**A block of data**

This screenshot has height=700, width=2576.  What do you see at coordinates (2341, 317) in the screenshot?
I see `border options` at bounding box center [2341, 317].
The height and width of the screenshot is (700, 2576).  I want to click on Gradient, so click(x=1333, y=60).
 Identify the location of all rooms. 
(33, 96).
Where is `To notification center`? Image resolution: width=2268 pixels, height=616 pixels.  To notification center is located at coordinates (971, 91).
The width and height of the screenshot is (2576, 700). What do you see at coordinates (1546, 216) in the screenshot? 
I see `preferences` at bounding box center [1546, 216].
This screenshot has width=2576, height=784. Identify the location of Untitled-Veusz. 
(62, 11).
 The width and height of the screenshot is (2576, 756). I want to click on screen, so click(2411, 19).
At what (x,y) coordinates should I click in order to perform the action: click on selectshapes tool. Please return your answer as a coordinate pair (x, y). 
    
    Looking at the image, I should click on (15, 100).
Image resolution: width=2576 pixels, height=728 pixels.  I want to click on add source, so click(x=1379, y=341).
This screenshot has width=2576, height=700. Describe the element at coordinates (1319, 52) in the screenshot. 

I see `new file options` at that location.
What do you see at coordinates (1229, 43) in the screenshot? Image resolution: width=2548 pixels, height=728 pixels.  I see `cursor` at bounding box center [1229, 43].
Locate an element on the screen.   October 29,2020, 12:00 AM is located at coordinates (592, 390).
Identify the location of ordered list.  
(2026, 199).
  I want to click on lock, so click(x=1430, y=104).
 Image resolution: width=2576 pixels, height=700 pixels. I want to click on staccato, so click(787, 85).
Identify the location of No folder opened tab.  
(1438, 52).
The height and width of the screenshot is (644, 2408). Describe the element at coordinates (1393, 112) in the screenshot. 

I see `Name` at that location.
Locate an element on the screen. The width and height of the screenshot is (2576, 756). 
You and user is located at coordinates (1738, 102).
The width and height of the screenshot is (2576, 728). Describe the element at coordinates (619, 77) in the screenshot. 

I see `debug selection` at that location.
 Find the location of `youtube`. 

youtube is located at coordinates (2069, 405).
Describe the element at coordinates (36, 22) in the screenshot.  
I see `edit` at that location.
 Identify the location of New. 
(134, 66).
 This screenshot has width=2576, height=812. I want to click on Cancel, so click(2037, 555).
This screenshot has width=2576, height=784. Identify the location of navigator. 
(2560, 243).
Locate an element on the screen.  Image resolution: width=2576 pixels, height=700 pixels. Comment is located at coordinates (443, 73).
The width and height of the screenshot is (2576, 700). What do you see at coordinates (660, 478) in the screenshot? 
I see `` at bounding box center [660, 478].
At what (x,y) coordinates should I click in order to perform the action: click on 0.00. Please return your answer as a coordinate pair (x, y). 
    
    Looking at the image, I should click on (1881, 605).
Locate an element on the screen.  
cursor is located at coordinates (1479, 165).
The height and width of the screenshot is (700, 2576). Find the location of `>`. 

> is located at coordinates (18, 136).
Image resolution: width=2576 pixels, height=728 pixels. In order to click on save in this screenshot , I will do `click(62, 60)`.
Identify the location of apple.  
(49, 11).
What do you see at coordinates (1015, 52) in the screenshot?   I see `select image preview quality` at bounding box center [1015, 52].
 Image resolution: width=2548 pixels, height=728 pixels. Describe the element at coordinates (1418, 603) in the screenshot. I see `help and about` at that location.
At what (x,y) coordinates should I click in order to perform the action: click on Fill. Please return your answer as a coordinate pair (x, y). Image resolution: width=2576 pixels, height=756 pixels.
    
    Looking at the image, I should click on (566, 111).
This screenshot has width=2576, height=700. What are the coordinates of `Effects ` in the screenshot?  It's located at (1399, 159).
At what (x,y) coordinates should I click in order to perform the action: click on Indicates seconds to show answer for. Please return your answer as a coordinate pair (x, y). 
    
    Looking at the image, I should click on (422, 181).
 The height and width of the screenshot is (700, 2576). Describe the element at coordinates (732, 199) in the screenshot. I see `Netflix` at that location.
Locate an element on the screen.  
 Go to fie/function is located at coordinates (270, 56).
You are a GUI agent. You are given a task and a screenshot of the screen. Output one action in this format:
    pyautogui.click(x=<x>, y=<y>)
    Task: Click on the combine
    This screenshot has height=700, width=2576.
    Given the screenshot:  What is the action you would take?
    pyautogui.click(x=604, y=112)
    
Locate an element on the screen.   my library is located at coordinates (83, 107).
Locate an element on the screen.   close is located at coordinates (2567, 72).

**WHAT YOU WILL DO**
Output the lines of the rows above, from the line containing "216) in the screenshot?" through the line containing "The width and height of the screenshot is (2576, 756). I", as a Markdown table with the columns No. and Text. Number each line and leave out any blank lines.

**WORKED ANSWER**
| No. | Text |
|---|---|
| 1 | The width and height of the screenshot is (2576, 700). What do you see at coordinates (1546, 216) in the screenshot?  |
| 2 | I see `preferences` at bounding box center [1546, 216]. |
| 3 | This screenshot has width=2576, height=784. Identify the location of Untitled-Veusz.  |
| 4 | (62, 11). |
| 5 |  The width and height of the screenshot is (2576, 756). I want to click on screen, so click(2411, 19). |